しかし、からかうのも可哀想なのですぐに考え直し始めた。

超マジメなファイセルらしい行動である。


「う~ん、女の子っぽい名前のお菓子か……。2つ、いいのがあるかな。大昔の対戦で、敵国に制圧された都市を次々と解放していった伝説の女騎士。その名前をとった放国ほうこくのリーネ・キャンディ」


学院生は目線を泳がせながら、片腕の指をあげると、今度は反対側をあげた。


「後は国中を巡って貧しい人たちに寄付や食べ物を配ったシスターの名前だね。捧福ほうふくのクレティア・マシュマロかな」


あまり変わった名前を付けるのも考え物だなと思えた。

よってファイセルはハズレのない無難な女子の名前を挙げた。


「リーネさんのほうががいいです!! 騎士って憧れちゃうなぁ~!! こう、剣とかつかっちゃったりして!!」


迷うことなく即答。妖精は水で作った剣を手に持ち、それを振ってはしゃいだ。

このフェアリーがどんな性格をしているのか、少年はつかみかねた。

また、生まれて間もないというのもあるのだろうが、かなり精神年齢が幼い。 


「じゃあリーネ。これからよろしくね。僕も呼び捨てでいいよ」


ファイセルがニッコリと笑うと、リーネはもじもじしながら答えた。


「それなんですが、呼び捨てするのは失礼かなって思いまして。ファイセルさんが良くっても、わたしがなんだか恥ずかしいのでさんづけで呼ばせてもらいます」


リーネはそういいながら恥ずかしそうにコップの水に溶け込んだ。


「わかったよ。それはそうと、コップじゃ窮屈そうだね。水を汲んでくるよ」


ファイセルはバスルームに行って大き目の洗面器に水を汲んだ。


「よし、これでいいかな?」


今度は移した容器からリーネが現れた。


「OKですぅ~」


妖精はニコっと笑ってピョコピョコ跳ねた。


「今晩はそれでで我慢して。明日、旅に備えて良い容器を買ってくるから」


洗面器から妖精と言うのも中々シュールだった。


「う~ん。それにしても学院の水は美味しいですね。β-リウムとかマナチウムの含有量がとても多いです~。自然界では滅多にない量ですよ。長旅の疲れが癒されていくようです~」


リーネは温泉に浸かるように肩まで水に浸かった。


「あっ! わたし、『うみのみず』をまだ飲んでないんですよ!お暇があればでいいので、しょっぱいみず‥‥本場の『うみのみず』を飲みに連れて行ってもらってもいいですか?」


リーネは目を輝かせて海に関する憧れを語り始めた。

広くて、波があって、そして何よりしょっぱいらしいという事。

まるで学院に入る前の自分を見ているような気分だ。

だが、リーネは塩湖で生まれたはずなので、しょっぱい水自体は珍しくはないと思うのだが。


「わかったよ。
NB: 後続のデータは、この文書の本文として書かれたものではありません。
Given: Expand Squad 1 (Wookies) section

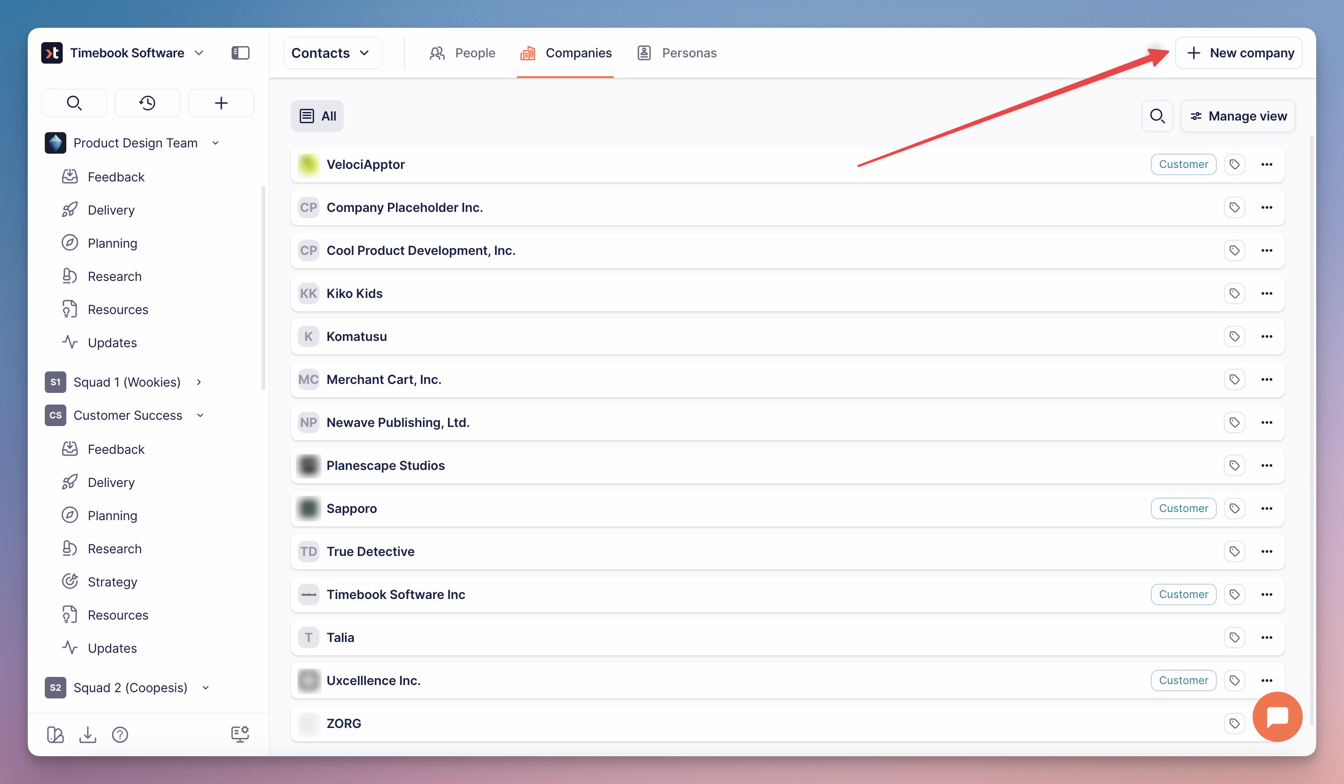Looking at the screenshot, I should 199,382.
明日容器を買ってきて移したら海岸に行こうか」


「わ~い! やったー!!」


リーネは満面の笑みで水面をピョンピョン跳ねた。

彼女に笑い返す。つぶらな瞳に開いた口、屈託のない笑顔だ。

話しこんでからだいぶ時間が経ったなと思い、ファイセルは時計を見た。もう夜の12時近い。


「思ったより話し込んじゃったな……。じゃあ今日はそろそろ寝るよ。おやすみ。また明日ね」


気づくとピクシーの少女は眠りについていた。

水に溶け込んだ後の姿は普通の水と何ら変わらない。

妖精がいると言われない限りは全く気付かないほど上手く擬態している。

いや、擬態と言うより一体化だろうか。

ファイセルはそんなことを考えつつ、ライトを消してベッドにもぐった。


次の日の朝、ファイセルは胸に校章の入った群青色ぐんじょういろの制服を着た。


「ふあぁ~あ……ファイセルさん、おはようございます。なんで制服着てるんですか?もう学校はお休みに入ったんじゃないんですか?」


眠そうに目を覚ましたリーネは不思議そうに聞いた。


「あぁ、これね。リジャントブイルでは生徒にお小遣いが支給される制度があってね。店先で制服を着て学生証を出すとお金を払わなくても買い物が出来るんだ」


リーネは目を見開いた。


「へぇ~それはすごいですね!」


学院生は肩をすくめた。


「まぁ、ミナレートでしか使えない上にちょっと高い物を買うとすぐに残金がなくなっちゃうけどね…じゃあ出かけてくるよ」


屋外に出るとまぶしい光にあてられた。

日差しが日に日に強くなっているのを感じる。

学校裏の海岸では、女生徒たちが水遊びししているのが見えた。

ミナレートは一年を通じて夏季しかない、常夏の魔法都市だ。


ファイセルたちの住むライネンテ王国は地域によって気温や降雨量がバラバラである。

そのため、月日からどんな気候だと一概に推定することはできない。


周辺地域には寒冷期が存在したりもする。


魔術学院はミナレートの北端に位置する小島の上に建っていた。


小島とはいえ、かなりの大きさを誇る浮島だ。


そこに校舎、学生寮、図書館、コロシアムなどが建設されている。


闘技場があるだけあって学院内の教師陣も生徒も腕っぷしが強い。


事あるごとに戦闘実習するなど他の魔法学校と比べると一味違ったのだった。


ファイセルは学生寮を出るとメインストリートへ向かった。